An almost brand new Renault Megane RS Cup edition was booked in for a Protection Session. Of course the paint was in mint condition so only cleanse and protection steps were followed.

First things first so I started with Clay. I used Race Glaze Poly Clay and CG Speed Wipe in 3:1 dilution. It gave a nice and smooth surface and ready for Race Glaze Signature Series Pre-Wax Cleaner which was used for paint's deep cleaning.

Then came the sealing step. Wax of choice was Race Glaze 55 in double coat with 1 hour curing time. Final touch was RG's QD, Race Glaze Clearmist Detailer.

All trims were treated with Race Glaze Rubber Dressing.
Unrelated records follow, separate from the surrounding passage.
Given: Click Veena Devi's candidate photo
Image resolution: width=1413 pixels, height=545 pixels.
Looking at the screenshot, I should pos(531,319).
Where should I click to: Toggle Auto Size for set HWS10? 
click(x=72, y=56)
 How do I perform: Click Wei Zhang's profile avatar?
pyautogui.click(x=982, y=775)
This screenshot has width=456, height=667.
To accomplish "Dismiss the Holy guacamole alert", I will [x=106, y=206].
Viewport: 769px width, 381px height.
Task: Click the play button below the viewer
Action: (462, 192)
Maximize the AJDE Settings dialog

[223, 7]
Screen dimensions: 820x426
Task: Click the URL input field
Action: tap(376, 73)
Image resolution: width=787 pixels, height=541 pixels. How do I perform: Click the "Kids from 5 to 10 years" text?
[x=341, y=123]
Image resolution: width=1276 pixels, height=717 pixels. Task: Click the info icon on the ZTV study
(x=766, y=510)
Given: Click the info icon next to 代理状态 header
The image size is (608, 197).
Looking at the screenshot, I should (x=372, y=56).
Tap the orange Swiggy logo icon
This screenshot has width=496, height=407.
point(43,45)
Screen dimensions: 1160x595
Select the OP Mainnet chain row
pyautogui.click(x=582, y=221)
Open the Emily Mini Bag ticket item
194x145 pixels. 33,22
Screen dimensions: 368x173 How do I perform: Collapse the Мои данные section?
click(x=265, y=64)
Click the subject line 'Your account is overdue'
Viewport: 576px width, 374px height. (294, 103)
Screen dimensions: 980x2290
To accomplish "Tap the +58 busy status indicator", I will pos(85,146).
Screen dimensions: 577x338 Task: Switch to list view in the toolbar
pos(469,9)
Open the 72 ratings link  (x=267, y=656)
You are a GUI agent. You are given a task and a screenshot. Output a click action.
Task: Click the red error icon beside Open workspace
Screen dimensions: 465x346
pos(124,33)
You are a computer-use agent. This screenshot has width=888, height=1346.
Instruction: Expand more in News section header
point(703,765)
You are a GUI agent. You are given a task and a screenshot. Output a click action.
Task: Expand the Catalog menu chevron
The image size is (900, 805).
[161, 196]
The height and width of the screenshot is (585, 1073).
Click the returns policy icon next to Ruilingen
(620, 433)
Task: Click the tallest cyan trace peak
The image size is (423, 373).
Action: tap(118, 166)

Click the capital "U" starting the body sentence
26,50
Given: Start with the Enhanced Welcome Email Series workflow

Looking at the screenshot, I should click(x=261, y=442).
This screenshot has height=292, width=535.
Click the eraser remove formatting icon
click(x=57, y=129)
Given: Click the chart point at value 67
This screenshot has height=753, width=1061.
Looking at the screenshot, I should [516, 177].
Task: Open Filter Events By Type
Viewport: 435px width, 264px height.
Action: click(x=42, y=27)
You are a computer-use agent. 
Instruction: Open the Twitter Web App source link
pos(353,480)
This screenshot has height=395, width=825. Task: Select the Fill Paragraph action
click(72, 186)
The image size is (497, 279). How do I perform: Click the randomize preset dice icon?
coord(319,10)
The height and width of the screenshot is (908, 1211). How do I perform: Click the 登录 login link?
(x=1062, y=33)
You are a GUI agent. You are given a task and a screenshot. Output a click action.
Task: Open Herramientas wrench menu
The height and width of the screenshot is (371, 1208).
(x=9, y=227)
Results were fantastic and customer more than happy with his finished car. Following are some "after" pictures:















































































































































































































































































thanks


----------



## dmpoyz (Oct 10, 2010)

very nice job in a very nice car


----------



## markito (May 19, 2010)

Fantastic results mike!:argie::argie:
Very nice car!


----------



## North east Car Care (Jan 14, 2008)

Stunning finish Mike


----------



## boomboom (Sep 11, 2010)

:tumbleweed::tumbleweed:

amazing job dude..


----------



## tonyy (Jul 26, 2008)

Very nice..


----------



## prokopas (Apr 29, 2010)

Exceptional reflections and wetness. Nice work as always mike


----------



## UCD (Oct 27, 2010)

man, the car looks awesome!


----------



## stefstef (Mar 20, 2011)

Excellent job mike.
Your work is always perfect!


----------



## colarado red (Jun 5, 2008)

Stunning


----------



## Eurogloss (Jan 22, 2008)

Love these Meganes , I have one to do this Saturday and it's Silver !

Excellent job Mike:thumb:

Mario


----------